= Murders of Adam Lloyd and Vanessa Arscott =

2004 double murder in Thailand

Vanessa Arscott and Adam Lloyd

The murders of Adam Lloyd and Vanessa Arscott in the Thai town of Kanchanaburi on 9 September 2004, were blamed on Somchai Wisetsingh, a decorated Thai police officer. After confessing, then recanting his story, Wisetsingh was convicted of the crime.

== Background ==
British couple Adam Lloyd (age 25) and Vanessa Arscott (age 24) had been backpacking for two months in Thailand. They were near the end of their holiday and were planning to return home in a few days time. They traveled to the tourist town of Kanchanaburi and were staying at the Sugar Cane guesthouse.

== The murder ==
On 9 September 2004, Lloyd and Arscott were eating a meal at the S & S Restaurant in Kanchanaburi, owned by Mr. Wisetsingh, an off duty policeman when a heated argument ensued. Lloyd and Arscott left the restaurant but were followed by Wisetsingh who shot Mr. Lloyd then chased Ms. Arscott in his car for before running her down and shooting her. Lloyd was shot three times and Arscott twice and both were declared dead at the hospital.

Wisetsingh disappeared immediately after the incident, fleeing from a police manhunt over the border to Burma. He was returned to Thailand on 7 October 2004 by officers of the Karen National Liberation Army. He confessed but later said at trial that he was forced into confessing by police.

Excerpted data |
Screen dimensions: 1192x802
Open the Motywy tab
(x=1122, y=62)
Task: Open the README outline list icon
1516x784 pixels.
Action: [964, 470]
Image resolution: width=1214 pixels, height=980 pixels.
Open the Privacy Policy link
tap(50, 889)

Your objective | Continue the article on the murders of Adam Lloyd and Vanessa Arscott, starting after its last sentence.

Output of the exercise |
== Trial ==
During the trial, Wisetsingh changed his plea to not guilty, and denied the murders, blaming them on a mysterious Mr. Ya, a drug informant who he claimed shot the couple while trying to protect his handler. Wisetsingh indicated he was coerced into previous confessions. He was convicted of both murders and was sentenced to serve two life sentences of 50 years, only escaping the death sentence because of his record as a decorated police officer (he had been Outstanding Policeman of the Year for his district on several occasions) and his initial confession to police. The judge then changed his ruling to one life sentence and one sentence of 33 years and four months.

== Future ==
Lloyds parents have expressed concern that Wisetsingh may not serve his full sentence. They have been advised that prisoners may have their sentences reduced for a variety of reasons, including:
- Good behaviour
- Birthdays of the king and queen
- When the King dies (the elderly King Bhumipo) life sentences are halved
- When a prince is crowned king life sentences are halved
- When an heir is born life sentences are halved
The Bangkok Post reported in 2015 that Wisetsingh has been, "transferred from top security in Bangkok to his hometown prison in Kanchanaburi."